This page is no longer being updated. Changes that provider authors need to be aware of are marked with providers-beware.
This page contains links to pull requests made on the EF Core repo that may require authors of other database providers to react. The intention is to provide a starting point for authors of existing third-party database providers when updating their provider to a new version.
We are starting this log with changes from 2.1 to 2.2. Prior to 2.1 we used the providers-beware and providers-fyi labels on our issues and pull requests.
Explicit configuration of log levels required some changes to APIs that providers may be using. Specifically, if providers are using the logging infrastructure directly, then this change may break that use. Also, Providers that use the infrastructure (which will be public) going forward will need to derive from LoggingDefinitions or RelationalLoggingDefinitions. See the SQL Server and in-memory providers for examples.

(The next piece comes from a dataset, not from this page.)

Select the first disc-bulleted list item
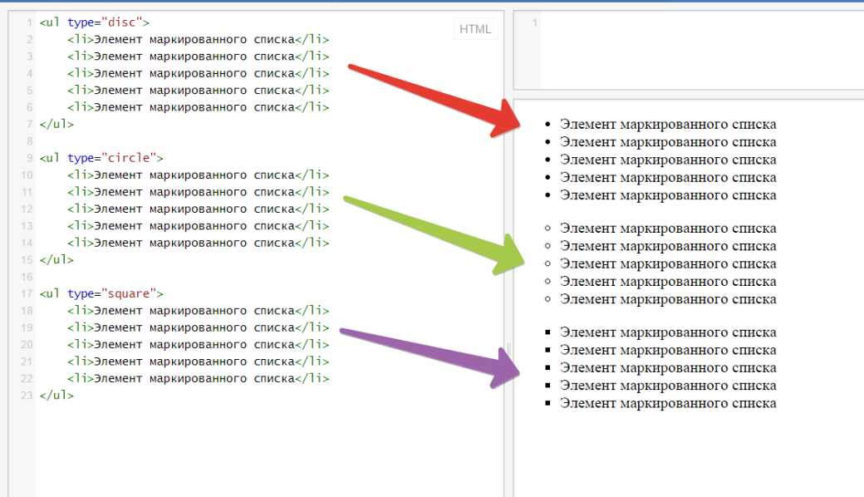Viewport: 864px width, 497px height. pos(670,124)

Core, Relational, and Abstractions resource strings are now public.
CoreLoggerExtensions and RelationalLoggerExtensions are now public. Providers should use these APIs when logging events that are defined at the core or relational level. Do not access logging resources directly; these are still internal.
IRawSqlCommandBuilder has changed from a singleton service to a scoped service
IMigrationsSqlGenerator has changed from a singleton service to a scoped service
This change is fully covered in the application breaking changes document. For providers, this may be more impacting because testing EF core can often result in hitting this issue, so test infrastructure has changed to make that less likely.

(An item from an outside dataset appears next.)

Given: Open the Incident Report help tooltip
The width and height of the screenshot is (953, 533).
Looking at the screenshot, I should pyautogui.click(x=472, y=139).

Data seeding has been refactored into a public API to avoid the need to use internal types. This should only impact non-relational providers, since seeding is handled by the base relational class for all relational providers.
Changes in 2.1 to the RelationalTypeMapping allowed for a simplification in derived classes. We don't believe this was breaking to providers, but providers can take advantage of this change in their derived type mapping classes.
Adds infrastructure for tagging LINQ queries and having those tags show up as comments in the SQL. This may require providers to react in SQL generation.
This PR adds the concept of CanConnect which will be used by ASP.NET Core health checks to determine if the database is available. By default, the relational implementation just calls Exist, but providers can implement something different if necessary. Non-relational providers will need to implement the new API in order for the health check to be usable.